▸ PROBLEM STATEMENT:
Start at the first line of the material. Repeat each line exactly through the one containing "You are a computer-use agent. Image", then stop.

▸ DATA SECTION:
··········

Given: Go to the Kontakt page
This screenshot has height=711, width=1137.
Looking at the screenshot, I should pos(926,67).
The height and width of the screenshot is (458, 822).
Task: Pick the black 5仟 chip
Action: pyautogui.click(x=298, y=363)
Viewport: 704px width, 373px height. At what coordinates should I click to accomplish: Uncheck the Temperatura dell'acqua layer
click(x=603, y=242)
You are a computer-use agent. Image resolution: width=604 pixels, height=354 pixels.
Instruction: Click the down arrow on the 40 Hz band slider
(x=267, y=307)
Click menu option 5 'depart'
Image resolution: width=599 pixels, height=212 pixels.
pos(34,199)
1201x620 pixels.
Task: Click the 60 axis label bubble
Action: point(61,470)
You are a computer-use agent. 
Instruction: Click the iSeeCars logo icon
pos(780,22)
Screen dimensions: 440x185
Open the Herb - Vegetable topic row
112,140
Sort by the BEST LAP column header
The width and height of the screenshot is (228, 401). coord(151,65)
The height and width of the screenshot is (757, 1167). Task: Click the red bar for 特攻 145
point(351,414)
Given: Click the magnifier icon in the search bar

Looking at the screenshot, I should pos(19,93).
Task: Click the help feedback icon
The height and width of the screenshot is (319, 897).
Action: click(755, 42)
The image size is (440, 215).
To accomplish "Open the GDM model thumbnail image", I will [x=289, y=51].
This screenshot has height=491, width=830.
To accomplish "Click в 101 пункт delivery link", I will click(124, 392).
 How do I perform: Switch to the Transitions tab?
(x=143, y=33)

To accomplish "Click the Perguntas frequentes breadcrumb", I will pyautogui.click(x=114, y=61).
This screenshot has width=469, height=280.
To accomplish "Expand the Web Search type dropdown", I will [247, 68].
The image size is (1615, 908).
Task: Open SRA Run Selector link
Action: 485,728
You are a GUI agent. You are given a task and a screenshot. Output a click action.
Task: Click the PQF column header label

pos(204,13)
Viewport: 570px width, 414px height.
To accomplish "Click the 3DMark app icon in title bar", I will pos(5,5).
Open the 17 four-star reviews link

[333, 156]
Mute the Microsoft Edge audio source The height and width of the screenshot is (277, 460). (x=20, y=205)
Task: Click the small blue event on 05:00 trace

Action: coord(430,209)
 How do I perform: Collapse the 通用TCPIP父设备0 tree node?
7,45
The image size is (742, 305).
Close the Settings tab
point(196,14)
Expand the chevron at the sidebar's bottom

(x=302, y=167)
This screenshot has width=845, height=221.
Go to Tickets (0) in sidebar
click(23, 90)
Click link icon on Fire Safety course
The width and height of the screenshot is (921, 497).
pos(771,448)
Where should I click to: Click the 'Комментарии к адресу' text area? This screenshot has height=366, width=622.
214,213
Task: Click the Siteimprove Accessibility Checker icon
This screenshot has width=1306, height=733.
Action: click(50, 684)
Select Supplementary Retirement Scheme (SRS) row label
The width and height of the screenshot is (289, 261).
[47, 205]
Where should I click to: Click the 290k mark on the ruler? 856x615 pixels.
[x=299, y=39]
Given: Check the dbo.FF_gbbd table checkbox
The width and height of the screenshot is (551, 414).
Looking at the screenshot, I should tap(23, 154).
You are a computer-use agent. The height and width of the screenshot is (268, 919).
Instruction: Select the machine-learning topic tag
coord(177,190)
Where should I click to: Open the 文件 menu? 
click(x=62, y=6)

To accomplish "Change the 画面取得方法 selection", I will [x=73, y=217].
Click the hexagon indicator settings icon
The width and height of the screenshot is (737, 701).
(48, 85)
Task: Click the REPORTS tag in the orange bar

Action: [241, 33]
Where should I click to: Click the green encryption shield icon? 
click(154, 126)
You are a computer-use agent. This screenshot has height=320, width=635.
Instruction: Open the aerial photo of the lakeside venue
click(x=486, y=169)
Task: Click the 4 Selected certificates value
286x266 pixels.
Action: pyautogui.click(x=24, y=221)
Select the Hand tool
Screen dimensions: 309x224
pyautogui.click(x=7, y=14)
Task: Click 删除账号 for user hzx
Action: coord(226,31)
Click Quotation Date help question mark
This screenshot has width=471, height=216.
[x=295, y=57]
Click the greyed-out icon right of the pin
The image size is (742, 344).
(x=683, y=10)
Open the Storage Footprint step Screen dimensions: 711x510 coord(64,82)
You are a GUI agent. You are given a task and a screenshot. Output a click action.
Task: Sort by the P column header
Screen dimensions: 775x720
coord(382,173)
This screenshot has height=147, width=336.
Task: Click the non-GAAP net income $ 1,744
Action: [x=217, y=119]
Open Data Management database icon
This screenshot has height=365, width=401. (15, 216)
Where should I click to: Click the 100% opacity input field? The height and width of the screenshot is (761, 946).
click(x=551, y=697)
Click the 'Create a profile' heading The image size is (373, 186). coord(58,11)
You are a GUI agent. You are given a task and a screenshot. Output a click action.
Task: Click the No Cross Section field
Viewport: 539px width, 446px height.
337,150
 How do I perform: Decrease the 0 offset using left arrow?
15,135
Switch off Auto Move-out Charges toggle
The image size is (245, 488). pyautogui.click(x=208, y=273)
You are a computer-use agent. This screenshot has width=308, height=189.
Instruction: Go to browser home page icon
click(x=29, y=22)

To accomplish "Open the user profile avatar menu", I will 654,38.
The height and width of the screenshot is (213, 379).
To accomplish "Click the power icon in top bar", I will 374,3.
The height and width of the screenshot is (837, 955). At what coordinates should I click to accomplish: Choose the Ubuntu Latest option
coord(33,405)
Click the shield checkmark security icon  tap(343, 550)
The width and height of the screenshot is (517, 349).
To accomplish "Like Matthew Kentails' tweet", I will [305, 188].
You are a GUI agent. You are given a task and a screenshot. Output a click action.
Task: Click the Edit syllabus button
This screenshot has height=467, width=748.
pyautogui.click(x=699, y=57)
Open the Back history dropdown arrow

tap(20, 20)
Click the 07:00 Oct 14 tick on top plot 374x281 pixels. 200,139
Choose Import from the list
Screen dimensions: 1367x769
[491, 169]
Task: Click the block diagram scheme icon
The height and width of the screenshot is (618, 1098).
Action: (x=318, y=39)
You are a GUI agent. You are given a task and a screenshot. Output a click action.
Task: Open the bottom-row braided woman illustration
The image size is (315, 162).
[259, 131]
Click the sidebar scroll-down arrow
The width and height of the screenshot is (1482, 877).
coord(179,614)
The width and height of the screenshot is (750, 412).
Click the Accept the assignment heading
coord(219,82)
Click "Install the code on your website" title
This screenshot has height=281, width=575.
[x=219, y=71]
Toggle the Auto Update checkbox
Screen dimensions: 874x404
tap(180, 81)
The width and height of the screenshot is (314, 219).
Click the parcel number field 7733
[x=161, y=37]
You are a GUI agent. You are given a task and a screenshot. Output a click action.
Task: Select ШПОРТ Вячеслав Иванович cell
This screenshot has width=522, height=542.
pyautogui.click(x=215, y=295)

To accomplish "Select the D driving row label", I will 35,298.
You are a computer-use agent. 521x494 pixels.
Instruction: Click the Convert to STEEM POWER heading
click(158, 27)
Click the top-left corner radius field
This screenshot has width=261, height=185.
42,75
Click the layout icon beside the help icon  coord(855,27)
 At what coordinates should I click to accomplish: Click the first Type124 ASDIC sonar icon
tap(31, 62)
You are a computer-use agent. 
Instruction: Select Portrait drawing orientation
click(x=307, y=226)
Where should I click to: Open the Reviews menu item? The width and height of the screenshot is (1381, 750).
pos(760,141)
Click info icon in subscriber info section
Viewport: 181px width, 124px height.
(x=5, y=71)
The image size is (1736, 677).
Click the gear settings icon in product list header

··········

▸ RESULT FOR THIS TASK:
Given: Go to the Kontakt page
This screenshot has height=711, width=1137.
Looking at the screenshot, I should pos(926,67).
The height and width of the screenshot is (458, 822).
Task: Pick the black 5仟 chip
Action: pyautogui.click(x=298, y=363)
Viewport: 704px width, 373px height. At what coordinates should I click to accomplish: Uncheck the Temperatura dell'acqua layer
click(x=603, y=242)
You are a computer-use agent. Image resolution: width=604 pixels, height=354 pixels.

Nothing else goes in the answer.